----- 原文 -----

日米兩國間ニ於ケル統計上ニ相違アルコトヲ發見致候件ニ關シテハ合衆國政府ハ其政府ノ統計ハ入港船舶ノ船目錄ト其來着ノ移民ト其旅劵ト現實ナル事實トニ據リテ十分精密ニ編纂スルモノナレハ每事十分精確ナル證據ヲ有シ居ルコトヲ單ニ言及スルニ過キ不申候右樣ノ事實有之候ニ付自然不都合ノ輩アリテ日本政府ノ旅劵規則ニ對シ盛ニ詐欺的ノ行爲ヲナセリトノ懸念ヲ抱クノ根據モ有之候儀ニ候

本信第三頁ニ係ル千九百七年四月八日附行政命令寫爰ニ添附閣下ニ及御送附候

本日附本使ノ書翰ニ加フルニ本使ハ或ハ追加ノ方法ニ對シ貴大臣ノ御承諾ノ上之ヲ御採用アル樣貴大臣ニ對シ是非御協議可致樣希望被致候右方法ハ貴大臣ヨリ御提議相成候モノト併行實施セラルル場合ニハ目下討論中ニカカル本問題ニ對シ日本政府ノ政略ヲシテ猶一層有效ナラシムルモノト確信致サレ居候

爰ニ本使ハ此機會ヲ利用シ閣下ニ向テ敬意ヲ表シ候 敬具

 規則二十一(J)

-----

**課題:**
原文について答えなさい。
1. 合衆国政府は、自国の統計を何に基づいて編纂するとしているか。
2. 添付された行政命令は何年何月何日付か。
3. 原文の末尾に記されている規則の番号は何か。

----- 抽出資料 -----

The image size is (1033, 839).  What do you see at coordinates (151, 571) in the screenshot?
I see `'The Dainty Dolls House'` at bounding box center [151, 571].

-----
----- 抽出資料 -----

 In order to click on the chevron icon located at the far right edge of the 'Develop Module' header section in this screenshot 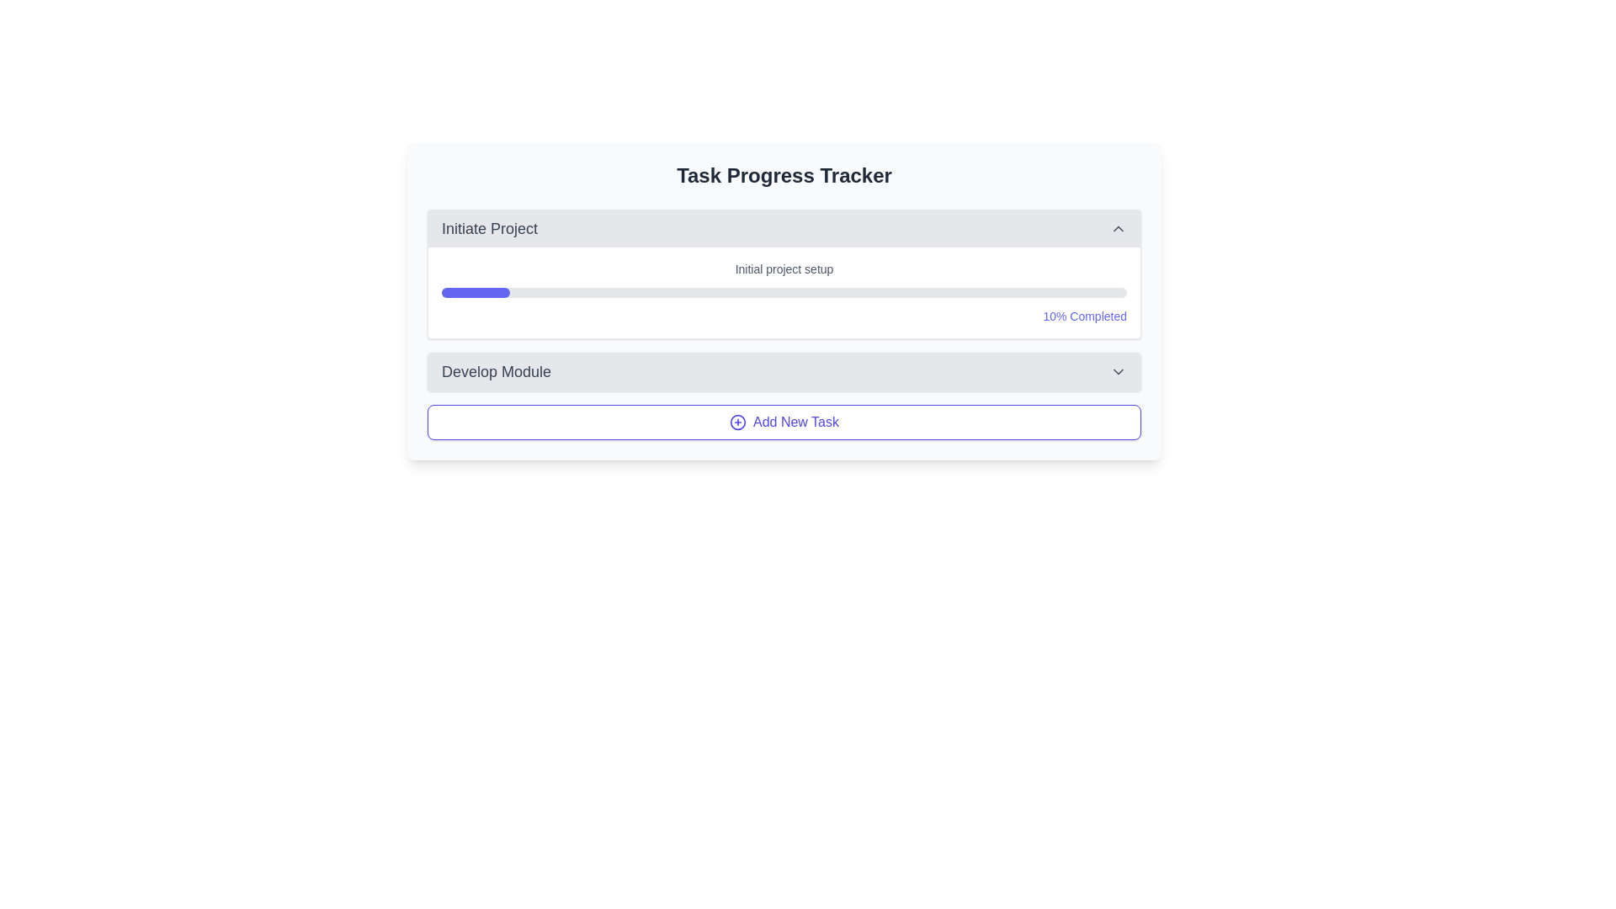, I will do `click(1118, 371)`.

-----

**解答:**
1. 入港船舶の船目録、来着の移民、その旅券、現実の事実。
2. 千九百七年四月八日付。
3. 規則二十一(J)。